◆ **INPUT RECORDS**
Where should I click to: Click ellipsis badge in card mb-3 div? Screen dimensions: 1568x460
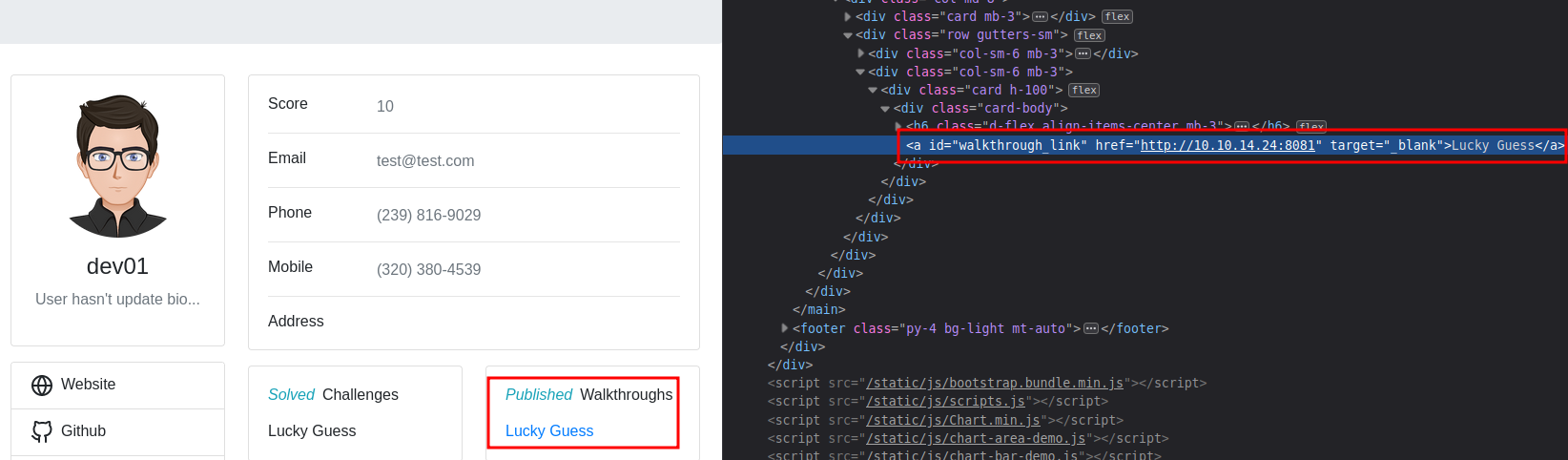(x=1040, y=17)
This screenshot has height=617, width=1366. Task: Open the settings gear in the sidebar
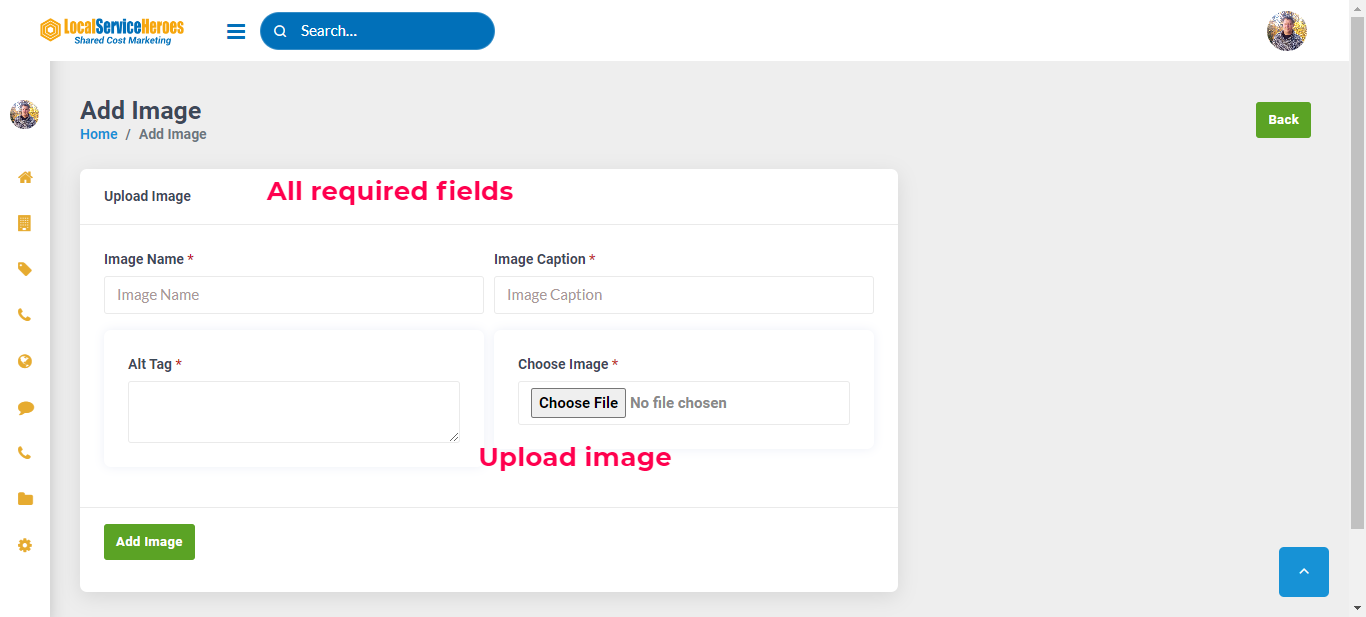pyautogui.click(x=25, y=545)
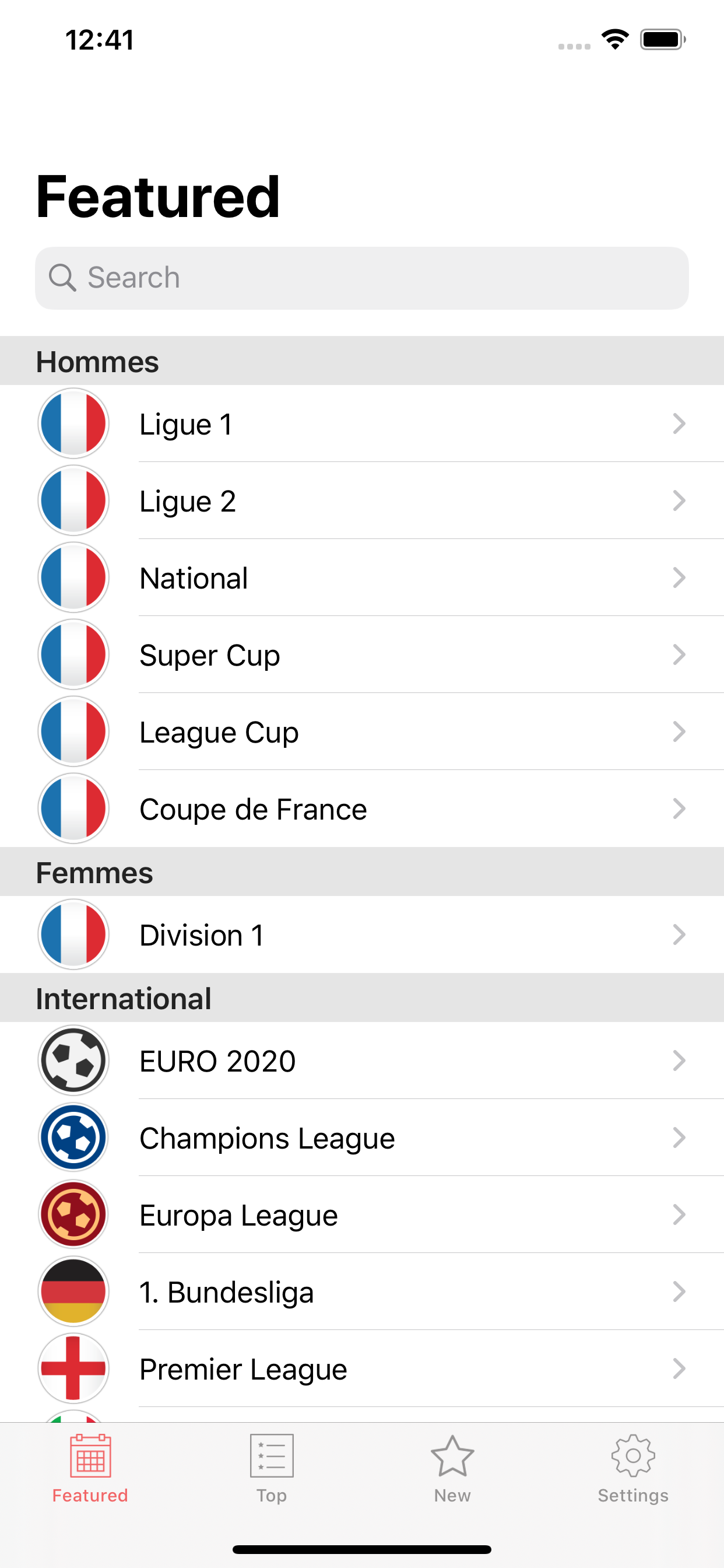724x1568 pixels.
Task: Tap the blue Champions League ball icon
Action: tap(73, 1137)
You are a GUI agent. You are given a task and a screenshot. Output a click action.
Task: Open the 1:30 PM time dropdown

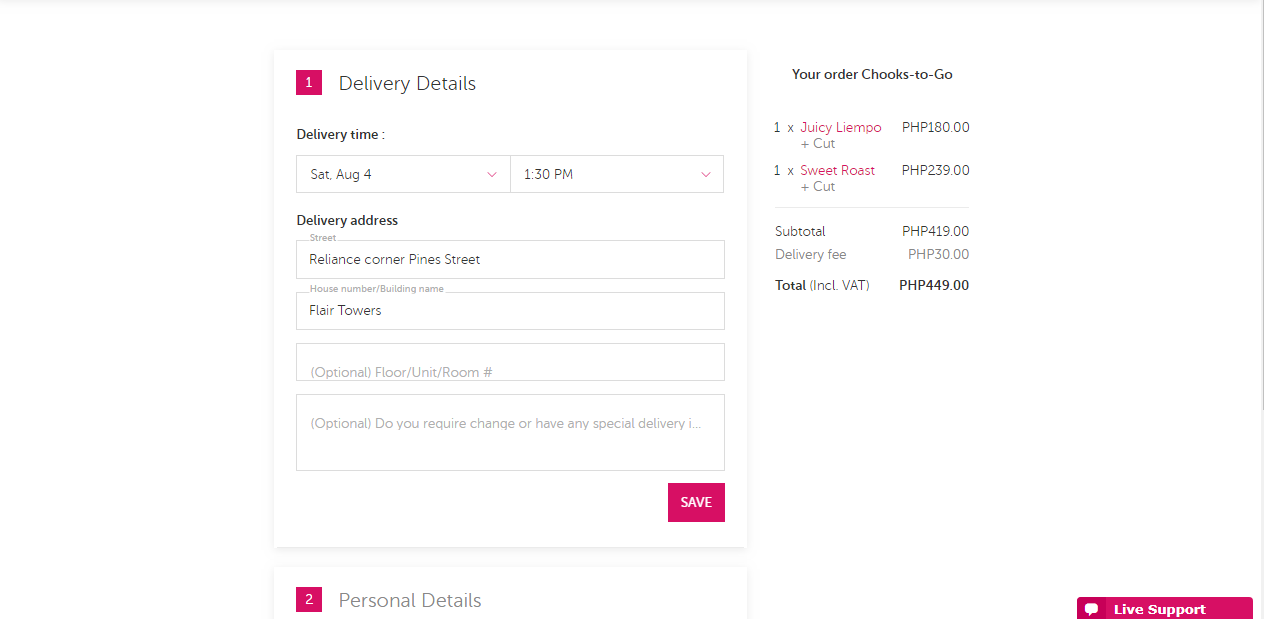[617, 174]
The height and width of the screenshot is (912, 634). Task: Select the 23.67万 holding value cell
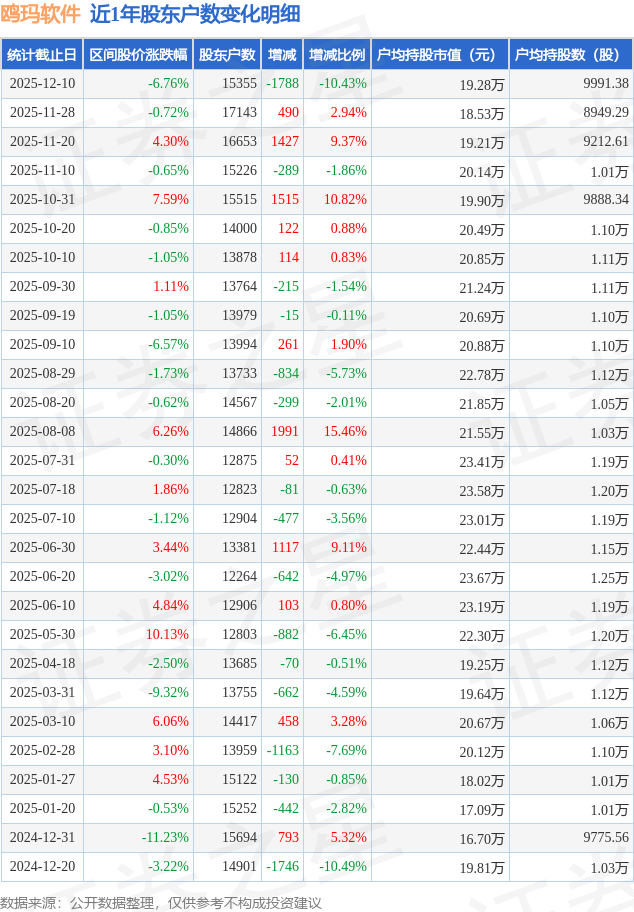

◆ **ASSIGNMENT**
Every record must be returned exactly. Leave its pictures out.

◆ **OUTPUT OF THE EXERCISE**
Where should I click to: Click ellipsis badge in card mb-3 div? Screen dimensions: 1568x460
(x=1040, y=17)
This screenshot has height=617, width=1366. Task: Open the settings gear in the sidebar
pyautogui.click(x=25, y=545)
724x1568 pixels.
Task: Tap the blue Champions League ball icon
Action: tap(73, 1137)
You are a GUI agent. You are given a task and a screenshot. Output a click action.
Task: Open the 1:30 PM time dropdown

[617, 174]
The height and width of the screenshot is (912, 634). Task: Select the 23.67万 holding value cell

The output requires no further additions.